Следует отметить, что склепы сосредоточены в основном на определенном участке некрополя, а именно на Госпитальной улице (табл. 11, 4).
Второй тип погребальных сооружений представлен подбойными земляными гробницами, состоящими из входной ямы прямоугольной формы ориентированной длинными сторонами по линии север-юг, реже запад-восток, и узкого подбоя, вырытого преимущественно в южной или северной стенках ямы. Размеры подбоя 1,59-2,3×0,5–0,8 м, высота 0,4–0,7 м. Вход в подбой закладывался камнями и плитами. В некоторых случаях в одной входной яме с двух противоположных сторон устраивались два подбоя.
Третий тип — простые грунтовые могилы прямоугольной формы размером 2×0,6–0,7 м глубиной 0,4–0,5 м, перекрытые сверху плитами или досками.
Оба последних типа могил как описанные выше склепы, существовали на Боспоре с давних времен (Гайдукевич В.Ф., 1949, с. 382–383). Вместе с тем для данного периода можно отметить что такого рода погребальные сооружения характерны для памятников второй и третьей хронологических групп. В первой группе они встречаются редко. Это означает, очевидно, что коллективные захоронения постепенно вытесняются одиночными погребениями.
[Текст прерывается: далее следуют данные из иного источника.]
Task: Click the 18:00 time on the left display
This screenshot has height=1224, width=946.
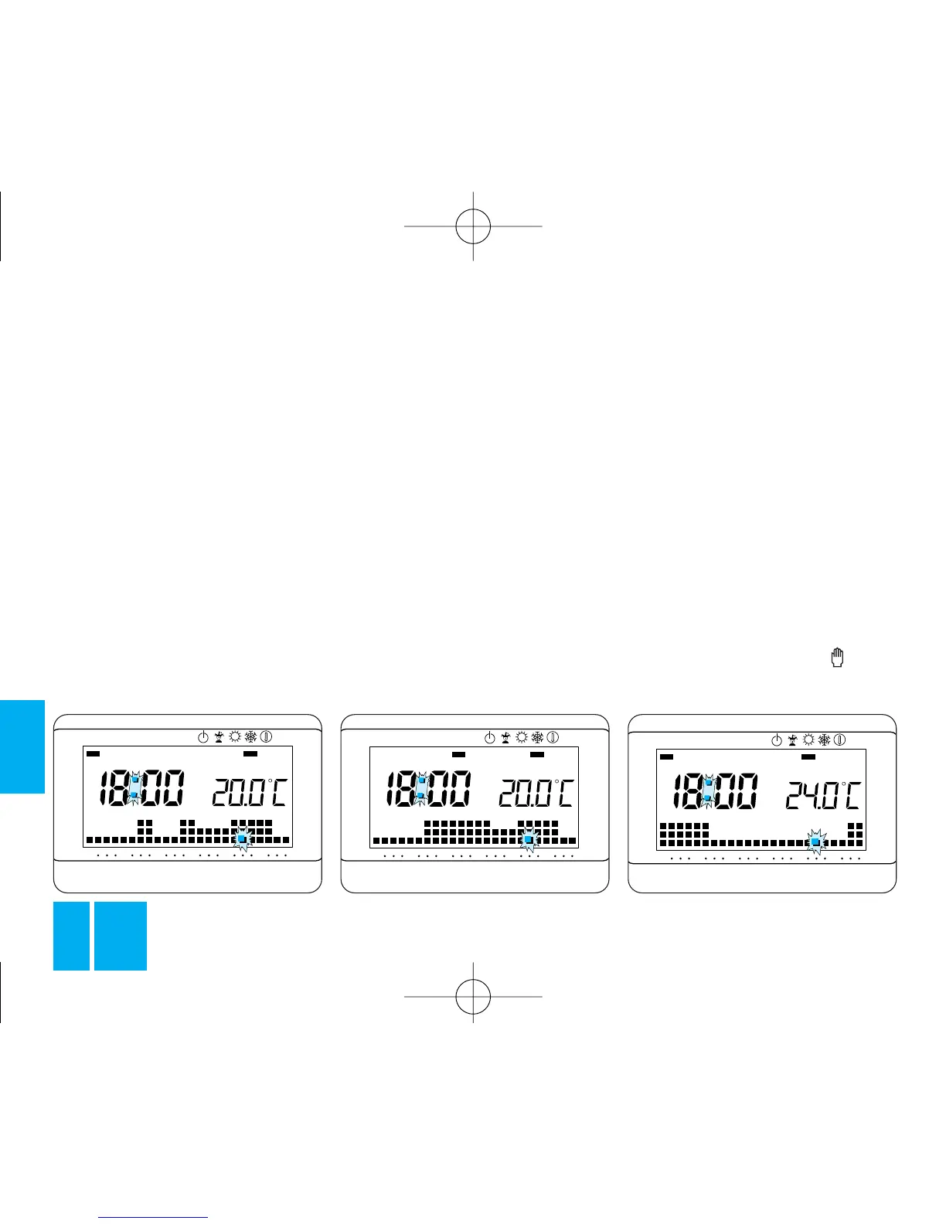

Погребенные в склепах за исключением вторичных захоронений третьей хронологической группы покоились в досчатых гробах, имевших форму ящика, расширяющегося в верхней головной части, с отвесными сторонами и горизонтальной прямой крышкой (табл. 11, 3). Умершие, похороненные в земляных гробницах, не имели гробов. Для захоронений первой хронологической группы как в склепах, так и в земляных гробницах, характерна в основном южная ориентация погребенных. Во второй хронологической группе для захоронений в подбойных земляных гробницах наиболее типична восточная ориентировка умерших, в склепах же по-прежнему остается южная ориентировка. Исключение составляет поздний склеп 180 третьей хронологической группы, который отличается не только конструктивными деталями, но и тем, что все погребенные в нем были уложены головами на север, т. е. ко входу в склеп.